Task statement: Beginning at the first line of the data, print each line exactly, stopping after the line that contains "Task: Reply to 深系思考's comment".
○ ○ ○ ○
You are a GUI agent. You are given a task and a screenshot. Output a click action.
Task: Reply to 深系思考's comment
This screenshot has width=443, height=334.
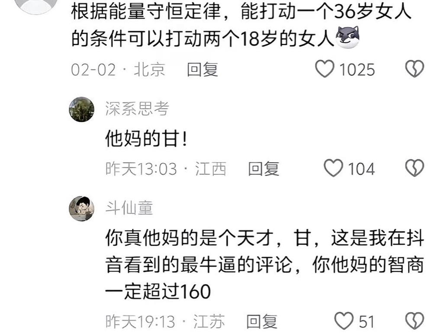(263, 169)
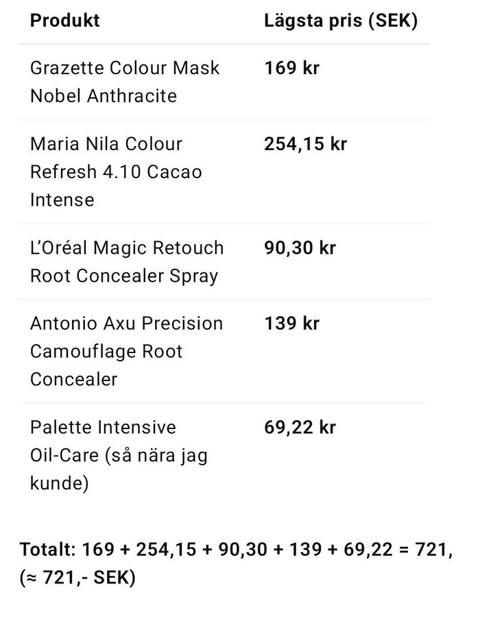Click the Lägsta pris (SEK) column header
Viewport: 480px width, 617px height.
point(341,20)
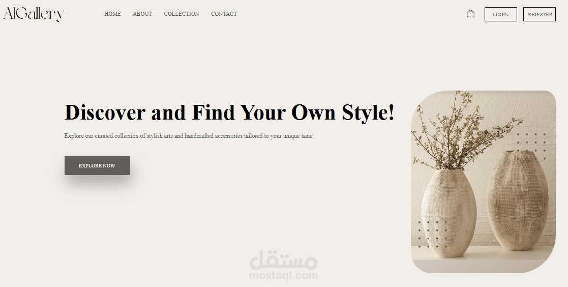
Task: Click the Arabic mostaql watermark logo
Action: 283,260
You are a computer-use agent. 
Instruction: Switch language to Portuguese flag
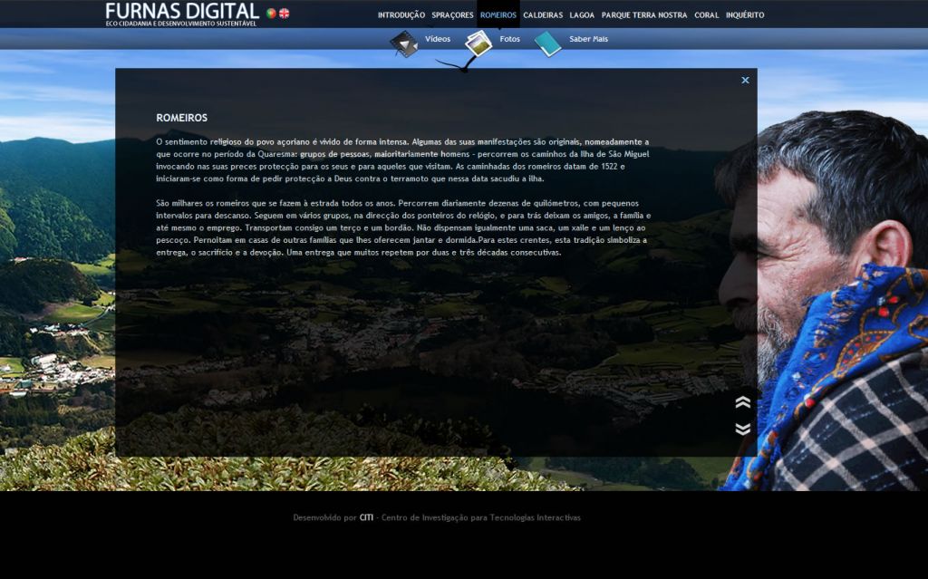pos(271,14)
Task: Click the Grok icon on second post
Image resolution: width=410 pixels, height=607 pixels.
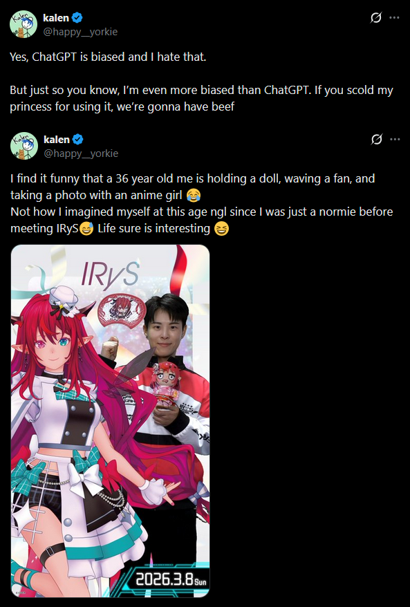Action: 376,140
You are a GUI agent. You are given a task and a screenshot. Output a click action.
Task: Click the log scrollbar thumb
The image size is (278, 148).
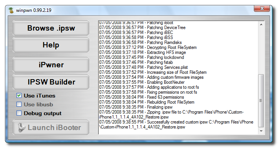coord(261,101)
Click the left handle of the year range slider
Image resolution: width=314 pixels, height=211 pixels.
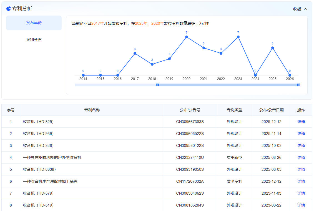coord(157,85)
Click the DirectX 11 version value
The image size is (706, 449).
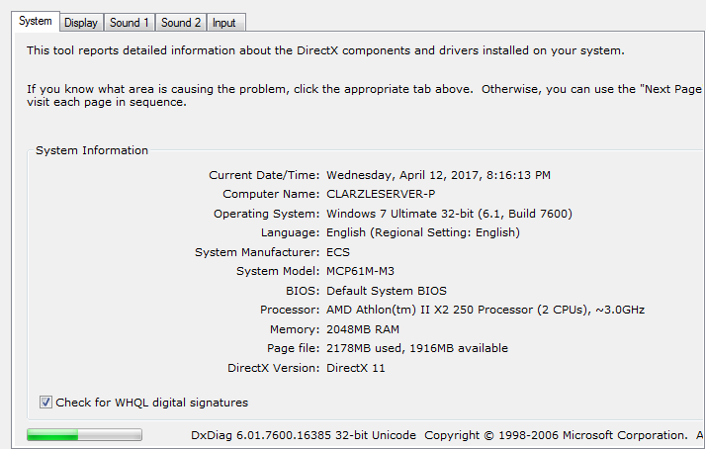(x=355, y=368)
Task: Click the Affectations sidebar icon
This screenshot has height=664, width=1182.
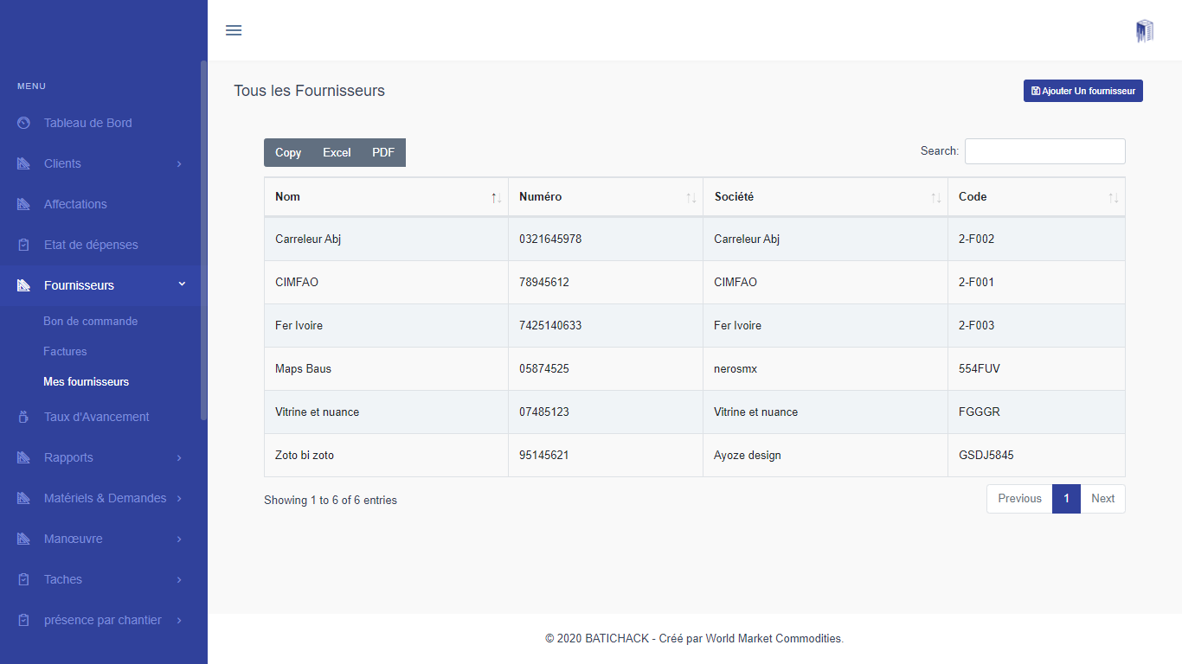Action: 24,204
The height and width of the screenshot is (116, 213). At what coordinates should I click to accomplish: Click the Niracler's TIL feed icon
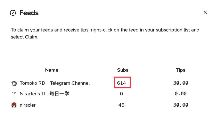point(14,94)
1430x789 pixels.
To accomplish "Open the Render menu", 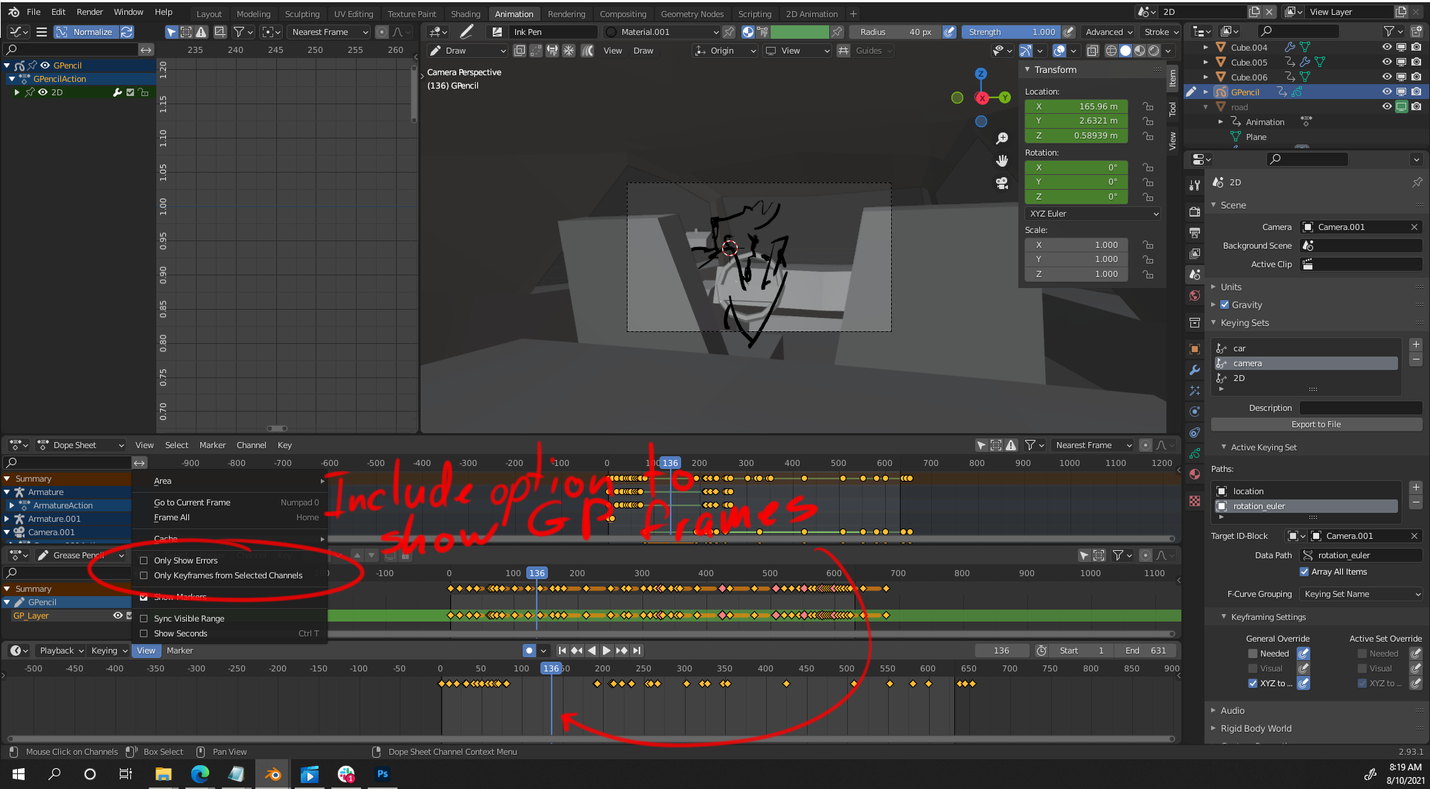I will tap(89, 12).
○ ○ ○ ○
Answer section:
You are a GUI agent. You are given a task and a screenshot. Output a click action.
Task: Reply to 深系思考's comment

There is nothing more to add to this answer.